Flamarion protocolou um requerimento de tutela cautelar antecedente após o Tribunal Regional Eleitoral do Maranhão (TRE-MA) rejeitar, por unanimidade, pedido semelhante apresentado pelo parlamentar.
A nova ação foi autuada às 13h03 e recebeu o número 0601867-62.2026.6.00.0000. O processo ficará sob relatoria do ministro André Mendonça, vice-presidente do TSE.
Disputa por vaga na chapa
Flamarion Amaral e Jacimar Dias de Sousa Jovencio tentam ocupar vagas remanescentes na chapa proporcional da Federação Brasil da Esperança. Os dois argumentam que a lista inicialmente apresentada pela federação conta com apenas 31 candidatos, embora o sistema eleitoral permita até 43 nomes.
A questão, no entanto, já foi analisada pelo TRE-MA. O relator do processo, juiz federal Neian Milhomem Cruz, votou pela improcedência do pedido, entendimento acompanhado por unanimidade pelos demais integrantes da Corte Eleitoral.
Prevaleceu no julgamento o entendimento de que os partidos possuem autonomia para definir as candidaturas que pretendem apresentar e os cargos que desejam disputar.

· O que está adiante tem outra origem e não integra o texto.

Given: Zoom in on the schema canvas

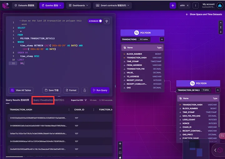Looking at the screenshot, I should pos(120,144).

Antes do julgamento do mérito, Flamarion e Jacimar já haviam tido um pedido de liminar negado pela Justiça Eleitoral.
PV decidiu não lançar candidatos a deputado estadual
Um dos principais pontos considerados pela Justiça Eleitoral foi a decisão tomada pelo PV no dia 1º de agosto de não lançar candidatos ao cargo de deputado estadual nas eleições de 2026.
A legenda optou por concentrar seus esforços na disputa para a Câmara Federal. A decisão foi posteriormente homologada durante a convenção conjunta da Federação Brasil da Esperança.
Com a decisão mantida pelo TRE-MA, Flamarion agora tenta reverter o entendimento diretamente no TSE.
O novo pedido será analisado pelo ministro André Mendonça, que poderá decidir sobre a tutela cautelar apresentada pelo vereador.